問:「識の種子が生じ七つの識を形成した後、心所法が伴って運行し、識心に善・悪・無記の三性が生じる」というこの心所法は、意根の心所法に属するのでしょうか? 意根には俱生と分別の習気があり、前六識は識の種子から生じ形成される時は全て清浄であるべきで、意根の心所法の影響を受けて初めて三性を持つようになる、この理解は正しいでしょうか。
答:どの識が運行するかによって、その識に対応する心所法が伴います。意識は意根の調節と指揮を受け、意識が運行を始めると、その自身の心所法が現れる際には必然的に意根の心所法の影響を受け、意根に制御されます。意根が善を行おうとすれば、善の心所法が現れた後、必然的に意識の善の心所法を生起させ、意根の指令を完成させます。悪の心所法と無記の心所法が現れる場合も同様です。
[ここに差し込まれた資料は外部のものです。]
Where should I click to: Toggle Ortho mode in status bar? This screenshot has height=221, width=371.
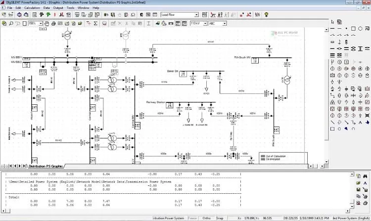(207, 218)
意根が布施を志せば、必然的に六識を指揮して具体的な操作を行わせます。このように六識の生起は意根に協力するためであり、布施という善行を実行するものです。従って意識の心所法は生起した時点で必然的に善であり、意根の心所法と一致します。もし意根が布施を望まなければ、布施という善事においては意識及び意識の心所法が生起・運行することはありません。つまり識心の心所法が作動すれば必ず三性が現れます。故に識心を清浄にするには、根源である意根の心所法を清浄にすれば、他の識心も追随して清浄になるのです。
意根が殺人放火を望めば、六識を生起させてこの悪事を完成させます。殺人放火の具体的な操作は六識がなければ成し得ず、意根自らは操作できないため、六識が生起すれば心所法は必然的に悪となり、意根の心所法と一致します。従って意根は一切の善・悪・無記の心所法を具足しているからこそ、六識が一切の心所法を具足して身口意の行いを操作できるのです。一部の人が言うように意根が心所法の一部しか持たないのであれば、多くの事柄について意根は主導的に造作することができなくなります。意根が主導しない事柄を、六識はどうして操作できましょうか。
意識の心所法は当初意根と一致していますが、思惟を重ねて事柄が不適切と感じれば、心所法を変更し、逆に意根を説得・薫染することもできます。意識が意根に背く場合もあります。例えば意根が悪事を望んでも、意識が躊躇して実行せず、考えを改めた後は意根の考えを変えることも可能です。これが意識の薫染作用です。意根を変更するのは全て意識の薫染を通じて行われ、ある事柄を経験する度に意識が利害を思考するため、意根は利害を知り、以後の行動に取捨選択が生じます。ただし意識の薫染速度には遅速があり、これは意識の智慧と善巧によるものです。